WHO sees low risk of Nipah virus outbreak spreading beyond India, says ‘no evidence…’
The WHO has assessed the risk of Nipah virus spreading from India as low, despite two reported infections.
THE World Health Organisation (WHO) said on Friday that the risk of the deadly Nipah virus spreading from India is low. It also stated that it does not recommend any travel or trade restrictions following the two reported infections in the country, as Reuters reported.
Hong Kong, Malaysia, Singapore, Thailand and Vietnam are among the Asian locations that tightened airport screening checks this week to guard against such a spread after India confirmed infections, the report stated.
“The WHO considers the risk of further spread of infection from these two cases is low,” the agency told Reuters in an email on Friday, adding that India had the capacity to contain such outbreaks.
"There is no evidence yet of increased human-to-human transmission," it said, adding that it has coordinated with Indian health authorities.
But it did not rule out further exposure to the virus, which circulates in the bat population in parts of India and neighbouring Bangladesh.

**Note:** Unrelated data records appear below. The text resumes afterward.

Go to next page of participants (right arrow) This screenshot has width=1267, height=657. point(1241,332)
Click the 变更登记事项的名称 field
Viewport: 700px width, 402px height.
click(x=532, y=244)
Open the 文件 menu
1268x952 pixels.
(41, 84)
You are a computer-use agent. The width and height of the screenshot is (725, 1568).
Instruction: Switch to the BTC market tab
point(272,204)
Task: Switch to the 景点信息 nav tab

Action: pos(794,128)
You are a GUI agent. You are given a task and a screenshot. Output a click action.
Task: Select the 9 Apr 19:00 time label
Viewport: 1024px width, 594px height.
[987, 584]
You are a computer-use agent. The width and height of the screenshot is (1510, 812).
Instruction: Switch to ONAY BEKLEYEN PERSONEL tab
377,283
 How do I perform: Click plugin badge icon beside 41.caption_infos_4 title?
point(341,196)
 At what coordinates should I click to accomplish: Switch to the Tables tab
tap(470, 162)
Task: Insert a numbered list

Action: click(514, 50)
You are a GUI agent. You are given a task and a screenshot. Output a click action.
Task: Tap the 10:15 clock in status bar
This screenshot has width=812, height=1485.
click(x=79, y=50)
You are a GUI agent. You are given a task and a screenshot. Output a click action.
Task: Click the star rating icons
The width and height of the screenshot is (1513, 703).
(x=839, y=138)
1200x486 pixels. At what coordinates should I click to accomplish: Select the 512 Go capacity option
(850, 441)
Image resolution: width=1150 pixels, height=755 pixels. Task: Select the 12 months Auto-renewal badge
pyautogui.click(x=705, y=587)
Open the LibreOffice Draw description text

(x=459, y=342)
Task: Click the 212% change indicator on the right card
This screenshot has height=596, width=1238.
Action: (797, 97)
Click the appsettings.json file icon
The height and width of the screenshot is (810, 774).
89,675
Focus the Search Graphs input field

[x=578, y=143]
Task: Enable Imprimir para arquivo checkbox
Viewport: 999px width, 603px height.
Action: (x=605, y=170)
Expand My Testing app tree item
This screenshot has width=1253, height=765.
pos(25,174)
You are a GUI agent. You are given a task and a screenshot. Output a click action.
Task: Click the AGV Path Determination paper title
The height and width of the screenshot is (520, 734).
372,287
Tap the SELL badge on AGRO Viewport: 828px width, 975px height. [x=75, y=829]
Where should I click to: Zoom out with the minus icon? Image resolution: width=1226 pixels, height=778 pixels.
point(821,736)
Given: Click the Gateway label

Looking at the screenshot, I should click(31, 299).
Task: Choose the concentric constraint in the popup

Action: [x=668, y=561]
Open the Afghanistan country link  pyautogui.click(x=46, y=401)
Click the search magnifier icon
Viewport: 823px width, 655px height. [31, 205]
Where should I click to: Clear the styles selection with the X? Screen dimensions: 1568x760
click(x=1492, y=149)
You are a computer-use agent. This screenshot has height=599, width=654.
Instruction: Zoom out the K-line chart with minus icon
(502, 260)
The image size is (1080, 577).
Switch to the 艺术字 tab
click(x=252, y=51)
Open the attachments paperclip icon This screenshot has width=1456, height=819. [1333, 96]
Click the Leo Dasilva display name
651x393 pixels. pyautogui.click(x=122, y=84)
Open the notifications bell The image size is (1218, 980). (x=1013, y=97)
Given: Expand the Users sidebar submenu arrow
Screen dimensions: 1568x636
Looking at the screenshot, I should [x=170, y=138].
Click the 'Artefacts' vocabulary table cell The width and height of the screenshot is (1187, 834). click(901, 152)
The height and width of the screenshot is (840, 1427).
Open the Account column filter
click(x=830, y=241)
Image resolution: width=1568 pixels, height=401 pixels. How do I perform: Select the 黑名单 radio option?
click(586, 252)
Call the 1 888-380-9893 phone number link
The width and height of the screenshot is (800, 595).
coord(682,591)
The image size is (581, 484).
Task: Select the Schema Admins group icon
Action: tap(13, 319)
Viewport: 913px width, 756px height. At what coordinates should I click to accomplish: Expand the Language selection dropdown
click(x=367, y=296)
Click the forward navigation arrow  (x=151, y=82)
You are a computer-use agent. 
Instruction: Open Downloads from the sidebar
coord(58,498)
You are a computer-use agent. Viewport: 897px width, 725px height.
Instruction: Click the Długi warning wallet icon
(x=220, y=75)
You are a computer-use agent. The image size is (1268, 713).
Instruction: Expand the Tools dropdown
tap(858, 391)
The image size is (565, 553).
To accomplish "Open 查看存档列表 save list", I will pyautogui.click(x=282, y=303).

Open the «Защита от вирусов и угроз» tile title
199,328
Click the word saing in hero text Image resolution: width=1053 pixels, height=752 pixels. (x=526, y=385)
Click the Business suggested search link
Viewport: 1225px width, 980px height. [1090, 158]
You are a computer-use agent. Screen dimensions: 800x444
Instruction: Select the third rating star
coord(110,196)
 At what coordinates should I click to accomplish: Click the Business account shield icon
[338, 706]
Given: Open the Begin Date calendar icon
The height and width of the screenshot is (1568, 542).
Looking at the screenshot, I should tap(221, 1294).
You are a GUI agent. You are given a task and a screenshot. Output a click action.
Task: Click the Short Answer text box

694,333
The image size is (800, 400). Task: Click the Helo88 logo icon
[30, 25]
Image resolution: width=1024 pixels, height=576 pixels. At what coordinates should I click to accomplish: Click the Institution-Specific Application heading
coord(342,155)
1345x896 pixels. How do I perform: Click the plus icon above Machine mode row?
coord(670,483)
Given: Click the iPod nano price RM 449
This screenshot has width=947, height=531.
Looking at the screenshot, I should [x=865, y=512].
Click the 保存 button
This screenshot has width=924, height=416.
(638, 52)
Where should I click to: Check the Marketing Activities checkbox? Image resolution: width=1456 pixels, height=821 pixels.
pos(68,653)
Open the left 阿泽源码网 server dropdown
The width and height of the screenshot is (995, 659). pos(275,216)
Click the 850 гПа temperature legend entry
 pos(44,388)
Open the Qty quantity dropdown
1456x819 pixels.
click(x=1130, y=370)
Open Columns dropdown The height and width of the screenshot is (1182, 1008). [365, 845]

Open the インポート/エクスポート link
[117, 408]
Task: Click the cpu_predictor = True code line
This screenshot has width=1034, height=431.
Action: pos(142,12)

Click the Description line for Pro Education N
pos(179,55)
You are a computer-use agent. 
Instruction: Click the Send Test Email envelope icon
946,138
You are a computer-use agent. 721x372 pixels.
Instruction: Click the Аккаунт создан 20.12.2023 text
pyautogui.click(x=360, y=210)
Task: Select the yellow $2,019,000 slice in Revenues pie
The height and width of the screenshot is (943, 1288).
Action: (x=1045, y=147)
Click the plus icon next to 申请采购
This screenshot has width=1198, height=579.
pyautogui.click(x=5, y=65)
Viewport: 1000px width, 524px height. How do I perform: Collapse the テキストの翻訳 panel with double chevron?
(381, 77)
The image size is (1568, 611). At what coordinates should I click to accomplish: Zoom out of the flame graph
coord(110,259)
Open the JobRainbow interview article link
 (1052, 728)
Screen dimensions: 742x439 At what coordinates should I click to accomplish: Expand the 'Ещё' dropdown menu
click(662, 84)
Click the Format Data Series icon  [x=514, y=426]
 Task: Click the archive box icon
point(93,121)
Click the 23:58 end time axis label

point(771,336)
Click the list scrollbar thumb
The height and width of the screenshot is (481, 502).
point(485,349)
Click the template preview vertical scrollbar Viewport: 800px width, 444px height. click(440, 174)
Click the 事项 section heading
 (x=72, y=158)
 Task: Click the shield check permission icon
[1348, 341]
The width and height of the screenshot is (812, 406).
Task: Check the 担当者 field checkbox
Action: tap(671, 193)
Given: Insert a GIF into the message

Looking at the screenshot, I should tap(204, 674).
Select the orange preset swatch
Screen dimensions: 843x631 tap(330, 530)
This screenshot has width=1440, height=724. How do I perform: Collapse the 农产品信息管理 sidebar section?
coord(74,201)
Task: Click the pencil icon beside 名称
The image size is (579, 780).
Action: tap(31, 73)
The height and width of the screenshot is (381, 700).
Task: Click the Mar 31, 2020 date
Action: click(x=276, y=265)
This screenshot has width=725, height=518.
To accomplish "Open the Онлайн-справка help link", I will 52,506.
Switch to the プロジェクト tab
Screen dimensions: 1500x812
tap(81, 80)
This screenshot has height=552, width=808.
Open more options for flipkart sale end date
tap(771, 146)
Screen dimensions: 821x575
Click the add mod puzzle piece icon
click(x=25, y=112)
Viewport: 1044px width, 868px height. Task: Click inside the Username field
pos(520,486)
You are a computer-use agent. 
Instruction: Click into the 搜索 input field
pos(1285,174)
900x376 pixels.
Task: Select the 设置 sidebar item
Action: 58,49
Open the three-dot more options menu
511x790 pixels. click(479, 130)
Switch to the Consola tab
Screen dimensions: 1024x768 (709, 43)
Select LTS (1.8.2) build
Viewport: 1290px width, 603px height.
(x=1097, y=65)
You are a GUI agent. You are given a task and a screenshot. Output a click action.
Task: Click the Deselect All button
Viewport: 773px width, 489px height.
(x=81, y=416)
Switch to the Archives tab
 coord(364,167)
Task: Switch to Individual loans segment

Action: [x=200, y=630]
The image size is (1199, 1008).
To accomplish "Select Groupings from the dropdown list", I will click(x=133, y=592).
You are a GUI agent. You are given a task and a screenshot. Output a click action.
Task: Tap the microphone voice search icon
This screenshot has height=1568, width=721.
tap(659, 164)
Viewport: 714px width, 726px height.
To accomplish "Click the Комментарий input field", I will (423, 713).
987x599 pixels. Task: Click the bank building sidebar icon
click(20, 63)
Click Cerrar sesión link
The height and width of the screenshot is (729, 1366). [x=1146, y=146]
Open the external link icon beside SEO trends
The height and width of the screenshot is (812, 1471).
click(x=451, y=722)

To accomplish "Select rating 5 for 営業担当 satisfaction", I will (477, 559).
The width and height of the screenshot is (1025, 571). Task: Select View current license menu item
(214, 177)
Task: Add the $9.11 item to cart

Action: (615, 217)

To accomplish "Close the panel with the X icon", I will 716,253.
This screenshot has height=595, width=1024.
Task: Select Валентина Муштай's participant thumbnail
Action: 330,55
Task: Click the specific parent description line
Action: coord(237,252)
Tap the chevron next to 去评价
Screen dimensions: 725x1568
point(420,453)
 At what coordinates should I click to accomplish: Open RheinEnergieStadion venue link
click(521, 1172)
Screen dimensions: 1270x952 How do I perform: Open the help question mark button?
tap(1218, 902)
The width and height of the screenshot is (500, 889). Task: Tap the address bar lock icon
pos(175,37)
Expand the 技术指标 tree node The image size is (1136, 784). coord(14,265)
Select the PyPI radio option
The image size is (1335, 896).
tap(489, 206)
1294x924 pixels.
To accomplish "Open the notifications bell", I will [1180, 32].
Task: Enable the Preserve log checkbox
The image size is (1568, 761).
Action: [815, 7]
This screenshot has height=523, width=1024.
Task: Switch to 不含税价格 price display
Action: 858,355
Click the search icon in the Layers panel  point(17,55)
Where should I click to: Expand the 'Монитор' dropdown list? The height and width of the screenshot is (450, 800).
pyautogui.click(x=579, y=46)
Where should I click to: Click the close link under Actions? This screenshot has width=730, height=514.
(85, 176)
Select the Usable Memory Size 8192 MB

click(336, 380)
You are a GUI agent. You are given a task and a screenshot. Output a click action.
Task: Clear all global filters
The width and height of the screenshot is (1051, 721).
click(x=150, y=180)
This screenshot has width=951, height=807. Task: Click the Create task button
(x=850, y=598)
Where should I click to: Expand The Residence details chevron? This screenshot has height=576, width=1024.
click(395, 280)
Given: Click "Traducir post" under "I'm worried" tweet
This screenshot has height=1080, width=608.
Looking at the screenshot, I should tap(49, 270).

Carried by fruit bats and animals such as pigs, the virus can cause fever and brain inflammation. It has a fatality rate ranging from 40% to 75%, with no cure, though vaccines in development are still being tested.
It spreads to humans from infected bats or from fruit they contaminate, but person-to-person transmission is not easy, as it typically requires prolonged contact with an infected person, Reuters reported.
Small outbreaks are not unusual, and virologists say the risk to the general population remains low.
The source of infection was not yet fully understood, the WHO said.
Nipah is designated a priority pathogen due to the absence of approved vaccines or treatments, its high fatality rate, and concerns that it could mutate into a more easily transmissible form.
Nipah not new to India
The two health workers infected in India's eastern state of West Bengal late in December are being treated in hospital, local authorities have said.
India continues to report occasional Nipah virus infections, especially in Kerala in the south. Kerala is considered one of the world’s highest-risk areas for the virus, which has been linked to dozens of deaths since it first appeared there in 2018.
“The outbreak is the seventh documented in India and the third in West Bengal, where outbreaks in 2001 and 2007 were in districts bordering Bangladesh, which reports outbreaks almost annually,” the WHO said.